▶ Aim of the exercise
Please quote exactly the lines below from the line containing "Collapse the Manager" to the line containing "Click the account", both lines included, and nothing else.

▶ Source data
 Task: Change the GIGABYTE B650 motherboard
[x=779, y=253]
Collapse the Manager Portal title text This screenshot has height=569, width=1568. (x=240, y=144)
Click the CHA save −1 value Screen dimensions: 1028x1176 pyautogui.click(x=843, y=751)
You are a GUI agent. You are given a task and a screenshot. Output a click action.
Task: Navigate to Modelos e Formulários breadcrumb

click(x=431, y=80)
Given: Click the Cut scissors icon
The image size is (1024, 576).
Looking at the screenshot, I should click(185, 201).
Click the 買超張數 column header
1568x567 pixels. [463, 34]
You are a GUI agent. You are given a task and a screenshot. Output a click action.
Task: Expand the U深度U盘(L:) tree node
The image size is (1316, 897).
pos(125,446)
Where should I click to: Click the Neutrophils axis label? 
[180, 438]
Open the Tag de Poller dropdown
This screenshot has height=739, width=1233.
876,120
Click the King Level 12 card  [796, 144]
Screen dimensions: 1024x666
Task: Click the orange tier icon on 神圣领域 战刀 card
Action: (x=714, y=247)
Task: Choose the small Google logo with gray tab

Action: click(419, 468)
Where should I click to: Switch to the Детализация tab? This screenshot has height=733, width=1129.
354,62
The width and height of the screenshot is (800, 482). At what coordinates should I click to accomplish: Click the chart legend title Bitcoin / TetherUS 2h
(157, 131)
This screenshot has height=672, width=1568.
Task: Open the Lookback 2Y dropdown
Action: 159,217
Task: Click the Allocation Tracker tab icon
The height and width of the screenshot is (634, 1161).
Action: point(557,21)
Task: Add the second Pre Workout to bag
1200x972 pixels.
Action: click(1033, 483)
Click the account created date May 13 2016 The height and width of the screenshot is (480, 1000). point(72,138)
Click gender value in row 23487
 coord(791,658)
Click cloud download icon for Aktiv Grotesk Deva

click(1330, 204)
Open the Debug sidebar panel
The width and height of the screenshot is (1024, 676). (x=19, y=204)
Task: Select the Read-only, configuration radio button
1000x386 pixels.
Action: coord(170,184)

▶ Your solution
Collapse the Manager Portal title text This screenshot has height=569, width=1568. (x=240, y=144)
Click the CHA save −1 value Screen dimensions: 1028x1176 pyautogui.click(x=843, y=751)
You are a GUI agent. You are given a task and a screenshot. Output a click action.
Task: Navigate to Modelos e Formulários breadcrumb

click(x=431, y=80)
Given: Click the Cut scissors icon
The image size is (1024, 576).
Looking at the screenshot, I should click(185, 201).
Click the 買超張數 column header
1568x567 pixels. [463, 34]
You are a GUI agent. You are given a task and a screenshot. Output a click action.
Task: Expand the U深度U盘(L:) tree node
The image size is (1316, 897).
pos(125,446)
Where should I click to: Click the Neutrophils axis label? 
[180, 438]
Open the Tag de Poller dropdown
This screenshot has height=739, width=1233.
876,120
Click the King Level 12 card  [796, 144]
Screen dimensions: 1024x666
Task: Click the orange tier icon on 神圣领域 战刀 card
Action: (x=714, y=247)
Task: Choose the small Google logo with gray tab

Action: click(419, 468)
Where should I click to: Switch to the Детализация tab? This screenshot has height=733, width=1129.
354,62
The width and height of the screenshot is (800, 482). At what coordinates should I click to accomplish: Click the chart legend title Bitcoin / TetherUS 2h
(157, 131)
This screenshot has height=672, width=1568.
Task: Open the Lookback 2Y dropdown
Action: 159,217
Task: Click the Allocation Tracker tab icon
The height and width of the screenshot is (634, 1161).
Action: point(557,21)
Task: Add the second Pre Workout to bag
1200x972 pixels.
Action: click(1033, 483)
Click the account created date May 13 2016 The height and width of the screenshot is (480, 1000). point(72,138)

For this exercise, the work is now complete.